Von Oktober bis November 2023 übersetzt Igor Ebanoidze während eines siebenwöchigen Arbeitsaufenthalts in der Stipendiatenwohnung der Kulturstiftung die Rundfunkrede "Deutsche Hörer!" von Thomas Mann sowie die Polemik um seine Nichtrückkehr nach Deutschland von 1945 (die Texte der sogenannten Großen Kontroverse).

Igor Ebanoidze wurde in Russland geboren und hat am Gorki-Literatur-Institut in Moskau "Dichterische Übersetzung" studiert. Er promovierte zum Doktor der Philologie an der Staatlichen Lomonosow-Universität mit seiner Dissertation, die der existenziellen Motivation literarischen Schaffens am Beispiel der Texte von Thomas Mann gewidmet ist.

Sein wichtigstes Projekt, an dem er von 2004 bis 2015 gearbeitet hat, ist die Herausgabe der Nietzsche Studienausgabe in 14 Bänden auf Russisch. Zu den weiteren von ihm ins Russische übersetzten Büchern gehören auch Briefe und Korrespondenzen von Friedrich Nietzsche, Jean Amerys autobiographische Essaysammlung "Jenseits von Schuld und Sühne.
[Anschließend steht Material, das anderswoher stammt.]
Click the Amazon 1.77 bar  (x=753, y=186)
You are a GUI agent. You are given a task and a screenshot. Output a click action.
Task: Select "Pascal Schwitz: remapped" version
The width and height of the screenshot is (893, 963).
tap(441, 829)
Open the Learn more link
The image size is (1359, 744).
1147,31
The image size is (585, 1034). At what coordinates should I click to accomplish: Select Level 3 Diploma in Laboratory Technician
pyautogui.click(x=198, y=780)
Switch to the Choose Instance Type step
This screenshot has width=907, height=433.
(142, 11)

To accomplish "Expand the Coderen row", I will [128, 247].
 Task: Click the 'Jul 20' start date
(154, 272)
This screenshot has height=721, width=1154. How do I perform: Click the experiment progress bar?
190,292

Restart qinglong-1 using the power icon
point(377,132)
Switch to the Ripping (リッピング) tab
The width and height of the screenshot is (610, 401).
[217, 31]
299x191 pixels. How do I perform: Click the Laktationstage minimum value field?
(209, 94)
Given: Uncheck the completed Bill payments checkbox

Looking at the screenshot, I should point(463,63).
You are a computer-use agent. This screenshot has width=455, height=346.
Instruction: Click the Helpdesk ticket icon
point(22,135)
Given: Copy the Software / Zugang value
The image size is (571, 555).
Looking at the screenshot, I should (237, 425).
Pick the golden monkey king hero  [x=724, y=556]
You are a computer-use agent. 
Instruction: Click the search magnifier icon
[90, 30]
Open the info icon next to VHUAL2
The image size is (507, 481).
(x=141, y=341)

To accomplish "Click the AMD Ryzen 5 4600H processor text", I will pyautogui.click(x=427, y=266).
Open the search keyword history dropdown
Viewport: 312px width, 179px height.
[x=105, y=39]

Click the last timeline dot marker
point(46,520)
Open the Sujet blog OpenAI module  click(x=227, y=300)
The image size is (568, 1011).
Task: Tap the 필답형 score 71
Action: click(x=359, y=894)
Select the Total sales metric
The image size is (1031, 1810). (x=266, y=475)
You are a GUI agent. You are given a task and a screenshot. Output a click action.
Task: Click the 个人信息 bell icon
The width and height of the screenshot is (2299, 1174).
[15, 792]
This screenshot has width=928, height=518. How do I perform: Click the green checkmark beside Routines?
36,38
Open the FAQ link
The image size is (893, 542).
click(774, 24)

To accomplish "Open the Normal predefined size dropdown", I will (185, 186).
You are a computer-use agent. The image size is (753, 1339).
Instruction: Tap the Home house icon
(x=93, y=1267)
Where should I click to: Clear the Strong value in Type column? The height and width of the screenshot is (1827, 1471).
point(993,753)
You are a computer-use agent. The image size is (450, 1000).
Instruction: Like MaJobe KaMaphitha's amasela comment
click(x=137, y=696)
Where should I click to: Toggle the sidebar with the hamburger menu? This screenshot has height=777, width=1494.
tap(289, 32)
Bewältigungsversuche eines Überwältigten" und die Richard Wagner-Biografie von Martin Geck.

Inzwischen ist er auch georgischer Staatsbürger und lebt und arbeitet in Tiflis.

Zu den ersten Wochen seines Aufenthalts in Dresden schreibt Igor Ebanoidze:

"Die Themen, die Thomas Mann in seinem Werk behandelt, sind meist zeitlos (auch wenn er in ‘Der Zauberberg’ über die Zeit selbst schreibt). Dennoch habe ich für die Übersetzung seine Texte ausgewählt, die er zu den aktuellen Themen seiner Zeit geschrieben hatte. Es handelt sich um Rundfunkansprachen, mit denen er sich während des Zweiten Weltkriegs nahezu monatlich an seine Landsleute gewendet hat. In den letzten zwei Jahren hat sich plötzlich herausgestellt, dass diese Ansprachen wieder unglaublich aktuell klingen können. Nicht nur, weil es um den Krieg, sondern weil es um eine Nation geht, die ‘sich in Schuld verstrickt’ und die zur Vernunft gebracht werden soll. Aus diesem Grund ist es äußerst wichtig, dass diese Texte nun auf Russisch erklingen. 

Ich bin der Kulturstiftung sehr dankbar, dass sie mir die Möglichkeit gibt, mich hier mit meiner Übersetzung zu beschäftigen. Es ist ein fantastisches Gefühl, in einer so ungestörten Ruhe konzentriert arbeiten zu können, in dem Wissen, dass man von der wunderschönen natürlichen und historischen Landschaft von Hellerau umgeben ist, die man auf den ersten Blick zu lieben beginnt, und neben der schönen Residenzstadt mit seiner reichen Kulturbühne, so dass man sowohl vom Stadt- als auch vom Landleben profitieren kann. Im Einklang mit Thomas Mann darf man hier also sagen: ‘Mir hat die Fremde wohlgetan.’"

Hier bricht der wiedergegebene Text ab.